## What is asked
**a)** In the text on the 2017–18 track cycling World Cup, on what date did the UCI add Minsk, Belarus to the schedule?
**b)** Do these statements agree with the text on the 2017–18 track cycling World Cup? (i) The series had five rounds. (ii) Manchester was hosting a World Cup round for the first time. (iii) The Pruszków round took place at the BGŻ BNP Paribas Arena.

## Extract
::::::::::
The 2017–18 UCI Track Cycling World Cup (also known as the Tissot UCI Track Cycling World Cup for sponsorship reasons) was a multi-race tournament over a track cycling season. It was the 26th series of the UCI Track Cycling World Cup organised by the UCI. The series was run from 3 November 2017 to 21 January 2018 and consisted of five rounds.

Series 
On 11 May 2017 the UCI revealed the location and dates of the world cup meetings that took place in 2017. Four rounds took place in Pruszków, Poland, Manchester, Great Britain, Milton, Canada and Santiago, Chile. On 27 June 2017 the UCI expanded the World Cup to five events by adding Minsk, Belarus to the schedule for a round to take place in 2018. All venues except Manchester are hosting a round of the World Cup for the first time.

Pruszków, Poland
The first round was hosted in Pruszków. The racing was held on three full days between 3 and 5 November 2017 at the BGŻ BNP Paribas Arena. The venue hosted junior and under 23 European Championships in 2008, the World Championships in 2009 and the UEC European Track Cycling Championships in 2010.
::::::::::
## Source data
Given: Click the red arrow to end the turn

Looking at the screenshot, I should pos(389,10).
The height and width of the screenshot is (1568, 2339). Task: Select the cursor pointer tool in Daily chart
::::::::::
## Results of the tasks
**a)** 27 June 2017

**b)**
(i) Yes: "consisted of five rounds"
(ii) No: "All venues except Manchester are hosting a round of the World Cup for the first time."
(iii) Yes: "at the BGŻ BNP Paribas Arena"